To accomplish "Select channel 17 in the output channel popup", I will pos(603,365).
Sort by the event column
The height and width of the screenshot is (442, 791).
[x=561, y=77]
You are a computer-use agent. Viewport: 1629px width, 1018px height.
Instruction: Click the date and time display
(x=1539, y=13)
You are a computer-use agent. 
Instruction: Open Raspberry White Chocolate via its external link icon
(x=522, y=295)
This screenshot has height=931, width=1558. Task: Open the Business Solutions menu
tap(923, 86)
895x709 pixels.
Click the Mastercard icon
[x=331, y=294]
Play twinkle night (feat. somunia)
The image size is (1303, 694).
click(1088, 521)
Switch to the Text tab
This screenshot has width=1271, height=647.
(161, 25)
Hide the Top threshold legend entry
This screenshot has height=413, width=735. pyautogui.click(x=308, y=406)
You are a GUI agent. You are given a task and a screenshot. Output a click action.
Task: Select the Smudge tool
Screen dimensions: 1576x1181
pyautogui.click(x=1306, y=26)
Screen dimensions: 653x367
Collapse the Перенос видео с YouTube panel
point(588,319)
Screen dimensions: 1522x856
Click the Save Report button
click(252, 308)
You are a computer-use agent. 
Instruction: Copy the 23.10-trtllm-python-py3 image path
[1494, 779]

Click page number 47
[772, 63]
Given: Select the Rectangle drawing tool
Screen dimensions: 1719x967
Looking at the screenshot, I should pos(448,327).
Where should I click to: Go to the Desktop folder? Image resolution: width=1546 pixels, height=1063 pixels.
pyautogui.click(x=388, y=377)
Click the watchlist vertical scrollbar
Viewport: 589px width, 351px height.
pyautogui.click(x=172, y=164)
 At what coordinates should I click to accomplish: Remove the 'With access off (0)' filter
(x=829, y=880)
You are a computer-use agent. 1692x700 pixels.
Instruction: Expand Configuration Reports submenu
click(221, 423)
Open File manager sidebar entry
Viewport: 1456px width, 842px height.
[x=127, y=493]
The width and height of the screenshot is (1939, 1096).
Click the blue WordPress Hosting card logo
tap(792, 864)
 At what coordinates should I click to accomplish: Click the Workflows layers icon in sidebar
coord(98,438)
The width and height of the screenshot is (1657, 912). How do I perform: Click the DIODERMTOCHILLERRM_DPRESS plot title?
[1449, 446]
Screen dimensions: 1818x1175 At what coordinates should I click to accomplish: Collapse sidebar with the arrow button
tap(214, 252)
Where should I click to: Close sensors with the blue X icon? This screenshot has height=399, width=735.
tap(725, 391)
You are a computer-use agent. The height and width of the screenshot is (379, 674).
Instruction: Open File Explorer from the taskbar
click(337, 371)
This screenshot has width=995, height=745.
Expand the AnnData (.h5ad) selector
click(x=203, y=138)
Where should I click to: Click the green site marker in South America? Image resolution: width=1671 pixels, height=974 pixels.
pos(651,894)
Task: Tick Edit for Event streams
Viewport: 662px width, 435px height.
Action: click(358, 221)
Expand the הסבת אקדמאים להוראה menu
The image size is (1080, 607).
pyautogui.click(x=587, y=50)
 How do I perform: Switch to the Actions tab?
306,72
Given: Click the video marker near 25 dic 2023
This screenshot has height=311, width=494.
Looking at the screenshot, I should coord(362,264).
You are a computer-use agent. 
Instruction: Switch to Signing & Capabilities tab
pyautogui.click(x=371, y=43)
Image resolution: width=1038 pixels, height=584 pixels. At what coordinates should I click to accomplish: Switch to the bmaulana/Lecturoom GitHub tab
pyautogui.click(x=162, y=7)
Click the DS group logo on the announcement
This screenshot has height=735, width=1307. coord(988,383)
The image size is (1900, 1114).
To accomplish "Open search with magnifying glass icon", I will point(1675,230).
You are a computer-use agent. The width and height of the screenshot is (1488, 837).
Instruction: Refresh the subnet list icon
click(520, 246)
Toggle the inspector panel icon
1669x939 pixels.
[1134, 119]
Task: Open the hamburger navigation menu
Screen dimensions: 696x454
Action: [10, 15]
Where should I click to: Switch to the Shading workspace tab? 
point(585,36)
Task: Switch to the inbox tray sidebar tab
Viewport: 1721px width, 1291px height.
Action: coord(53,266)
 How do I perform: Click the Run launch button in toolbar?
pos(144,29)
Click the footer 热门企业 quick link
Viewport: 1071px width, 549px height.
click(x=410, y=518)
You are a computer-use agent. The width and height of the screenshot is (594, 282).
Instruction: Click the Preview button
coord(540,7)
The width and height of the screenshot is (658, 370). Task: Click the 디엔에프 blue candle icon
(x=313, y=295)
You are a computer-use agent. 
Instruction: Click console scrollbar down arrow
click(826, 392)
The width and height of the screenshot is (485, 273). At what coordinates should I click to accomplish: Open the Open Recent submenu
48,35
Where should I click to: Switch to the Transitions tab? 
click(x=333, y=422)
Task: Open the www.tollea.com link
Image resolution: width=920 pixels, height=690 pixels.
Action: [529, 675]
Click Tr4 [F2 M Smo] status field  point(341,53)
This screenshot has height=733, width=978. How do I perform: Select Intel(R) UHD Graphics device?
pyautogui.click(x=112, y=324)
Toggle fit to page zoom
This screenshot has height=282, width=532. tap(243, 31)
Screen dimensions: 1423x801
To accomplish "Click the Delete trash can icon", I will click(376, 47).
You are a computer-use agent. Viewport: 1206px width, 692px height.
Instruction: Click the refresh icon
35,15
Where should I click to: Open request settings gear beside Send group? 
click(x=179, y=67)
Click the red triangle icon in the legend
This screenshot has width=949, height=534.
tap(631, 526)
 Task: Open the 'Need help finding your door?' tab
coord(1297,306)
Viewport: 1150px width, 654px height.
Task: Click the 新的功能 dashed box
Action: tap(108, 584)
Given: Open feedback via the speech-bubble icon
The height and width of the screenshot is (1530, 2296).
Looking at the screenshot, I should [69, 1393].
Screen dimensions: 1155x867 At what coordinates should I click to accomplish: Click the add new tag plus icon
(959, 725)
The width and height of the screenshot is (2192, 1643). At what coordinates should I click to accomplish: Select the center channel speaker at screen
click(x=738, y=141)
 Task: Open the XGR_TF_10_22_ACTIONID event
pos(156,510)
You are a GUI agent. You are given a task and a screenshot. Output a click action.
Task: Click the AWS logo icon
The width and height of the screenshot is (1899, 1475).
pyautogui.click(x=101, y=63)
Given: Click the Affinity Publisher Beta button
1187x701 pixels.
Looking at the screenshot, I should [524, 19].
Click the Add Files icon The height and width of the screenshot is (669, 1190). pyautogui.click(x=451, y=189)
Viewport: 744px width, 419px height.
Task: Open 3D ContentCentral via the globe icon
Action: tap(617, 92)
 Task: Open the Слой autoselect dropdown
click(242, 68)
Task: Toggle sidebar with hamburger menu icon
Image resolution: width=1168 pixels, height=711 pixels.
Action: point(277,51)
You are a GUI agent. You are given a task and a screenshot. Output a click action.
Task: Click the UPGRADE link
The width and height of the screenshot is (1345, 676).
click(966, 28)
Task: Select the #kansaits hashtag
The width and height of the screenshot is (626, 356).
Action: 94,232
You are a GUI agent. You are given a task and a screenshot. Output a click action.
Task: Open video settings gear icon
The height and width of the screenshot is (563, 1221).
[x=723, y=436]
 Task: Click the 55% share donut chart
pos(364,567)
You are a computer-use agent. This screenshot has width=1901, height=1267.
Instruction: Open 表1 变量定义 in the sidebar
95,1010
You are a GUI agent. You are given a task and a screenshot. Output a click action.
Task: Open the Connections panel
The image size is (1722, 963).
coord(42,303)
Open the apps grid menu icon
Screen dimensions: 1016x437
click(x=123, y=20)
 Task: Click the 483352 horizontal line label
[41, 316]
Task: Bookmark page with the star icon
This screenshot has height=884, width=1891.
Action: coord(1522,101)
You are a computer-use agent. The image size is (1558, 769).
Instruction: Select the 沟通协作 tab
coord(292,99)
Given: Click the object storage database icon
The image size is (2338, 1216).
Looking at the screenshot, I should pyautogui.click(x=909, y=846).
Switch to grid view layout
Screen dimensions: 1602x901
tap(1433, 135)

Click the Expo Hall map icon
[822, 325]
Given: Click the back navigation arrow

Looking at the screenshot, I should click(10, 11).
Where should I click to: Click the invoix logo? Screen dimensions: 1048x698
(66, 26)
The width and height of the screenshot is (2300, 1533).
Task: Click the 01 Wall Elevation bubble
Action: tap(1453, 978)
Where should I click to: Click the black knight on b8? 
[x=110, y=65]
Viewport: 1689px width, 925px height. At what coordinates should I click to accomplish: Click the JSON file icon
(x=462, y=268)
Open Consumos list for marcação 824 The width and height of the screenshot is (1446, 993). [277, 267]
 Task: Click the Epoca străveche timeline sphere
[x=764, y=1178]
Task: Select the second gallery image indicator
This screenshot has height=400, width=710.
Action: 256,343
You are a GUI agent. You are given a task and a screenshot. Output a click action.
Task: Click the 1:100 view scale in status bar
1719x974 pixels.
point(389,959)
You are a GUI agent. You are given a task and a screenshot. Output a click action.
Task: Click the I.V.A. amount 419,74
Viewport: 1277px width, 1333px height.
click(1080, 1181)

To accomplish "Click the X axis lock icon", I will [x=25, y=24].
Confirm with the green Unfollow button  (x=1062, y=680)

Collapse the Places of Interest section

> [WORK REQUEST]:
Copy out each line of the data in which the word "status" appears.

> [ANSWER FOR THE TASK]:
Click Tr4 [F2 M Smo] status field  point(341,53)
Task: Click the 1:100 view scale in status bar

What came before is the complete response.